SUPPLIED RECORDS:
============
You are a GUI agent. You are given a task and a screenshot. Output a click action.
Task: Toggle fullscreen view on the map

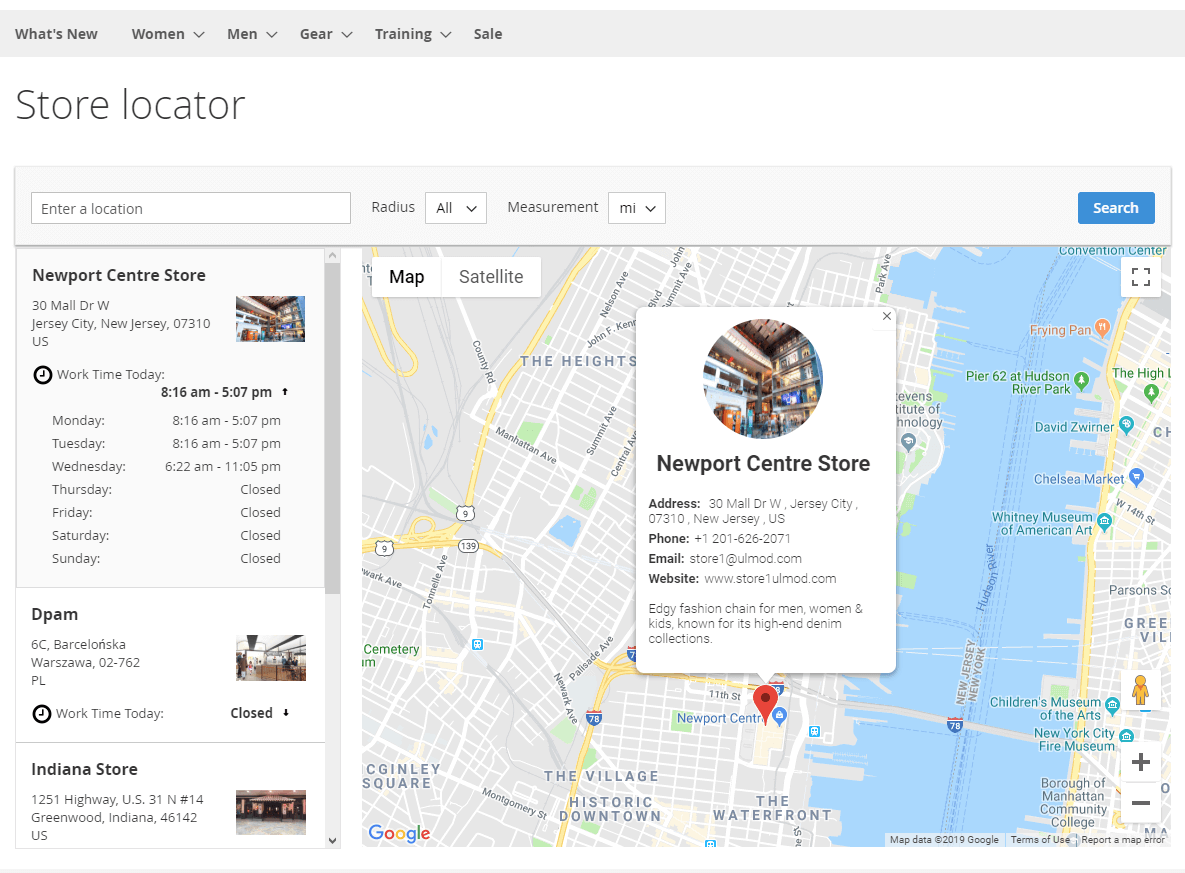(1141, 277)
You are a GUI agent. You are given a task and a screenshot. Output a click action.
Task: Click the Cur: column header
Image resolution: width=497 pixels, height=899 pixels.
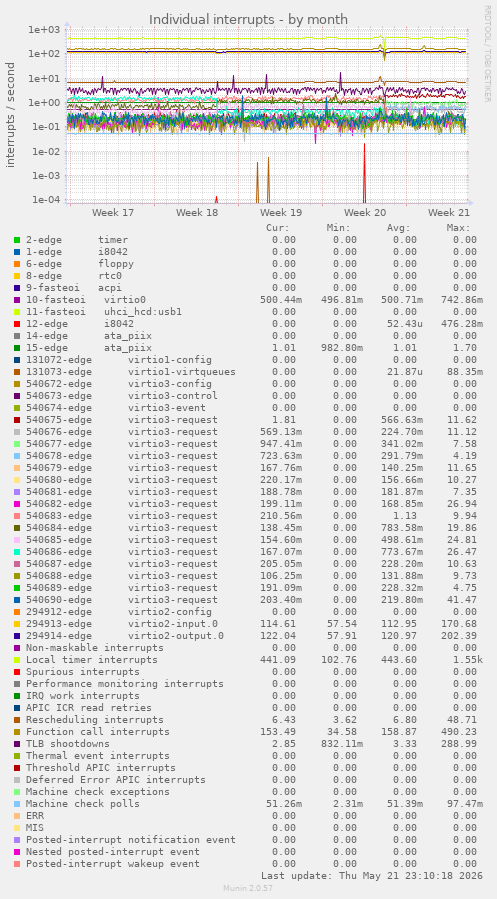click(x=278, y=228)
============
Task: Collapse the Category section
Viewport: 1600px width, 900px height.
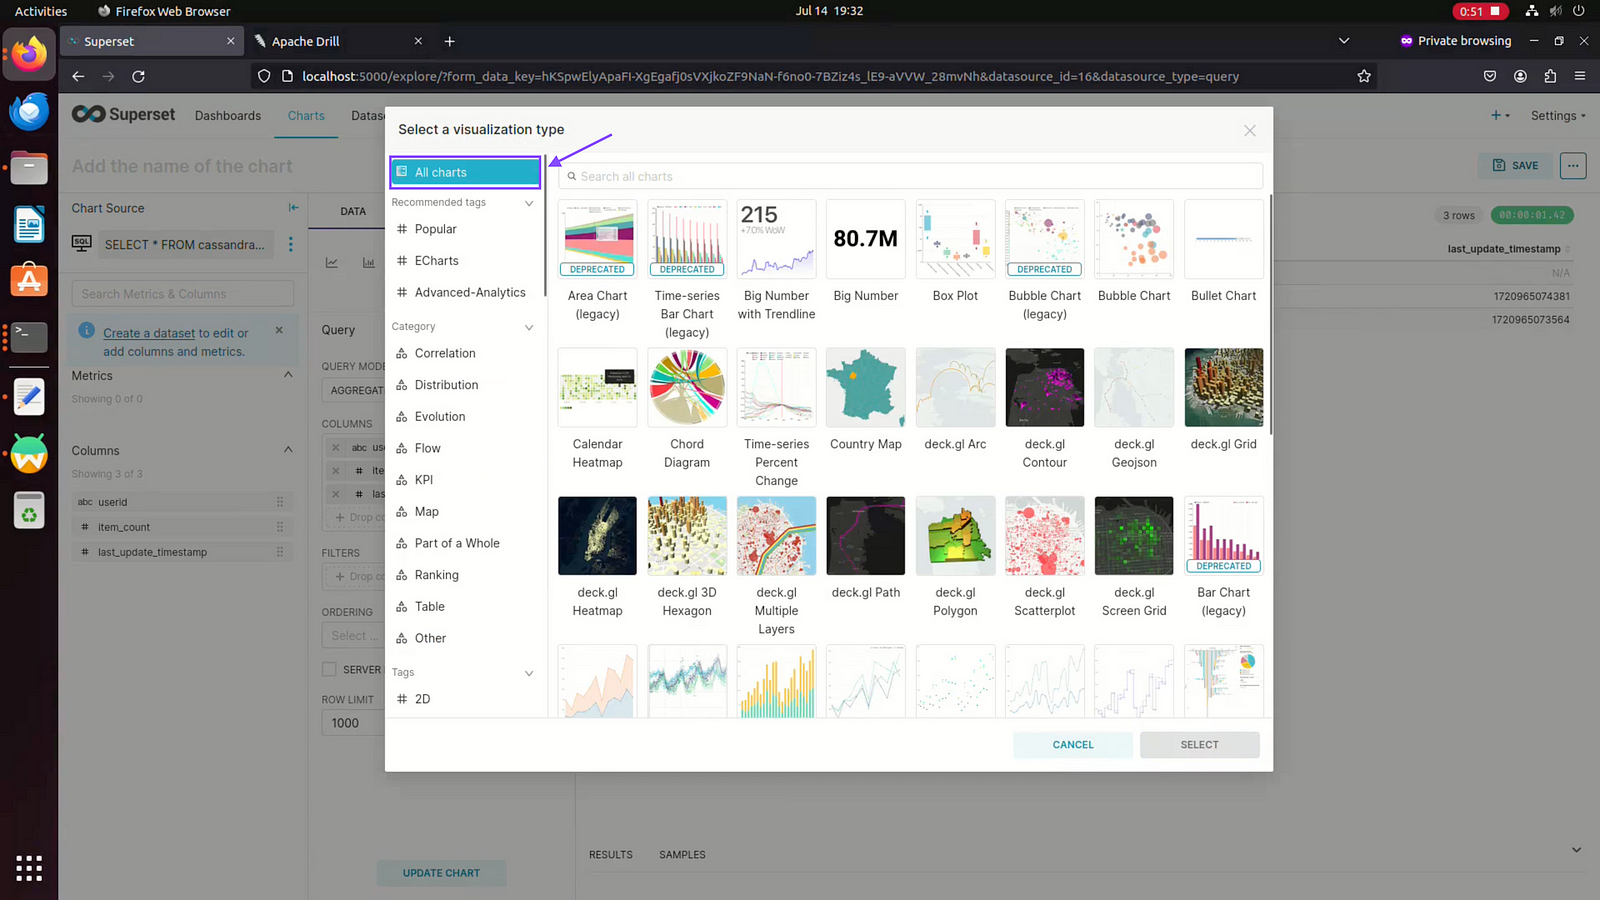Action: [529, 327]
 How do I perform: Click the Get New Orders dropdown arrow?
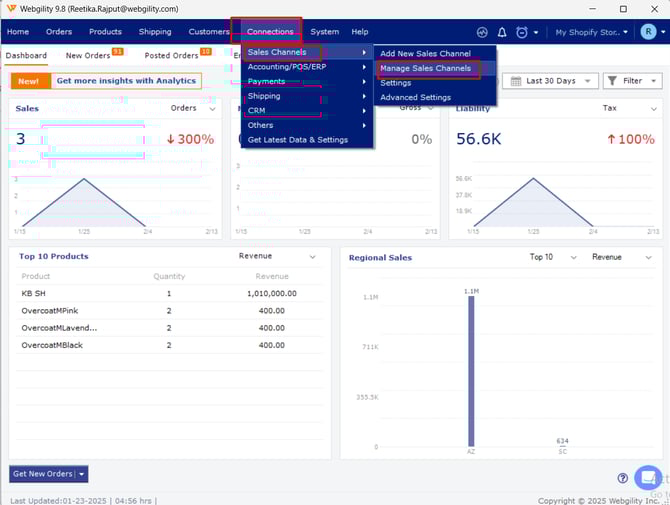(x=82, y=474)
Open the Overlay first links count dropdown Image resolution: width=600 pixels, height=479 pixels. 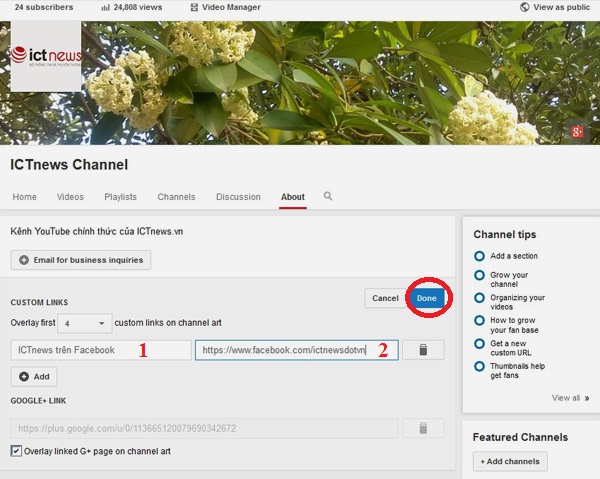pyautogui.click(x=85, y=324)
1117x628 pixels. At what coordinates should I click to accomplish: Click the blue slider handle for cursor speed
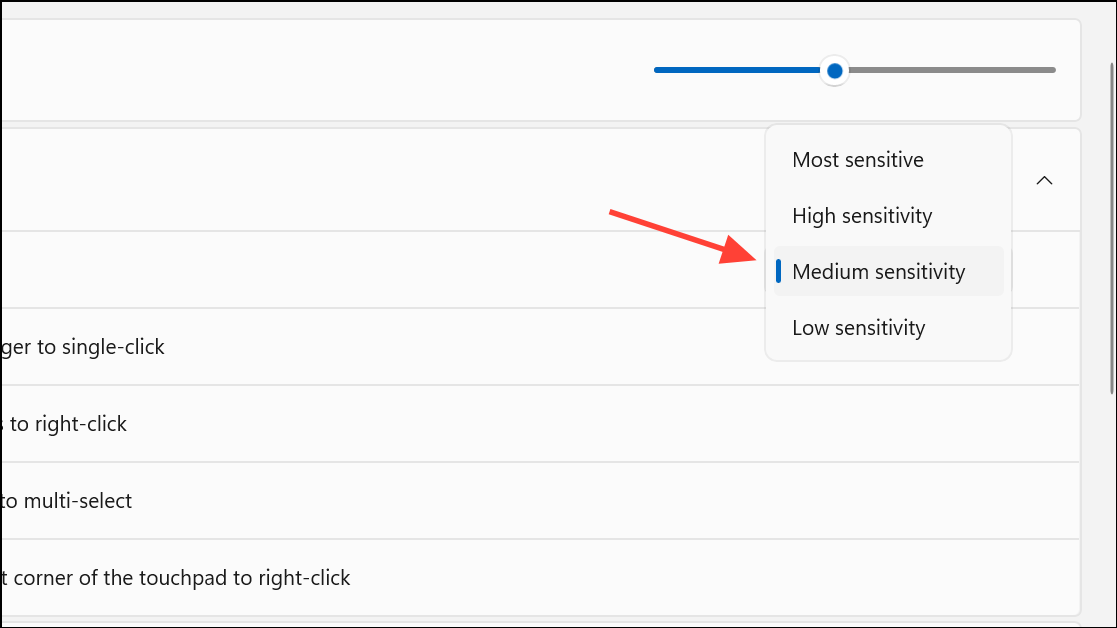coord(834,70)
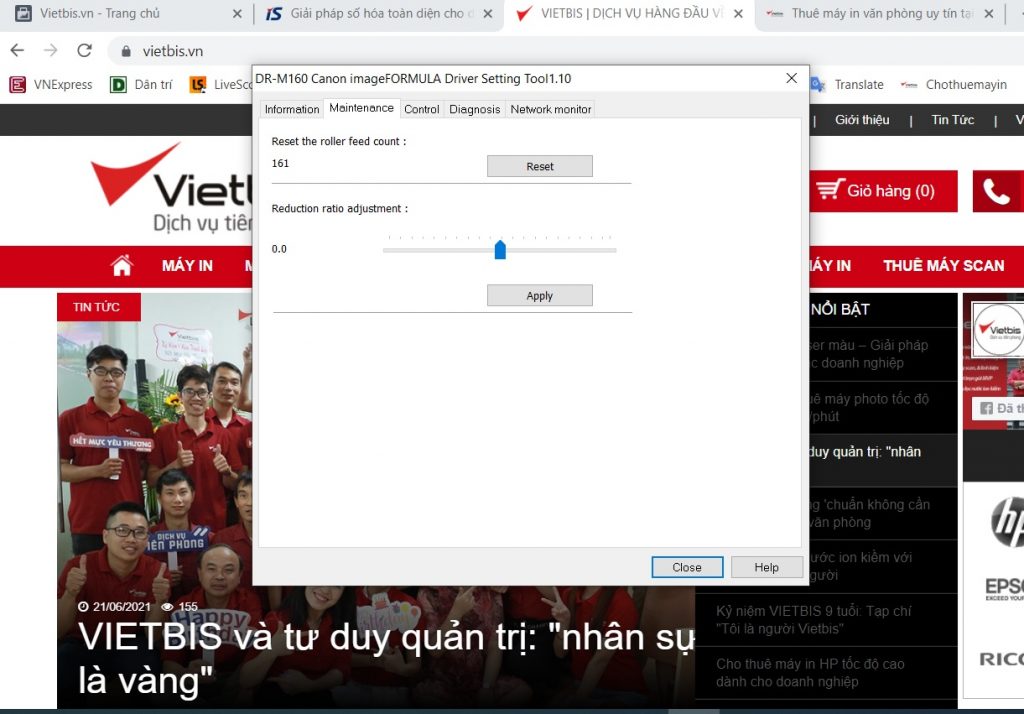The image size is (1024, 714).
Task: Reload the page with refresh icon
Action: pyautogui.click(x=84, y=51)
============
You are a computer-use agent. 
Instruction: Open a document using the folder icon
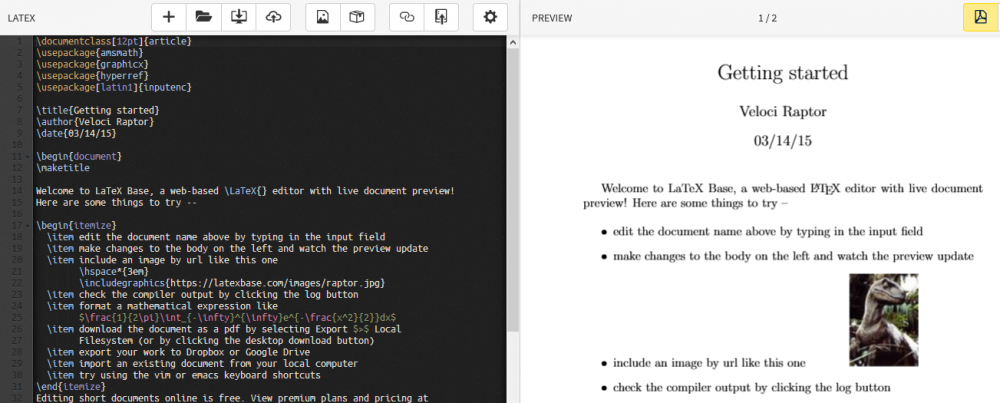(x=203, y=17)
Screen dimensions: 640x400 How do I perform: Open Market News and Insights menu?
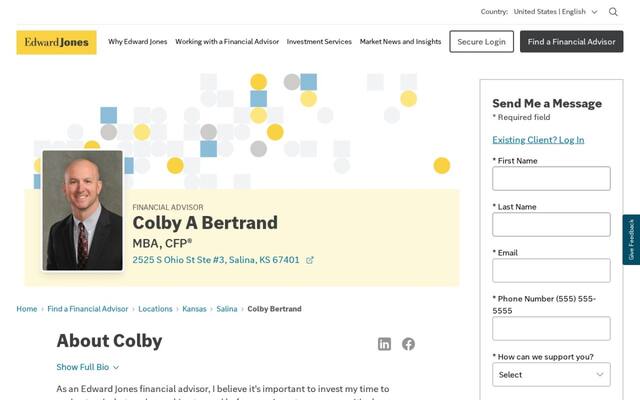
============
THE PROBLEM: Skip every picture, and restate word for word only the lines above from the line containing "You are a computer-use agent." to the line containing "Screen dimensions: 640x400", both of them included.

RESPONSE AREA:
You are a computer-use agent. 
Instruction: Open a document using the folder icon
(x=203, y=17)
Screen dimensions: 640x400 How do I perform: Open Market News and Insights menu?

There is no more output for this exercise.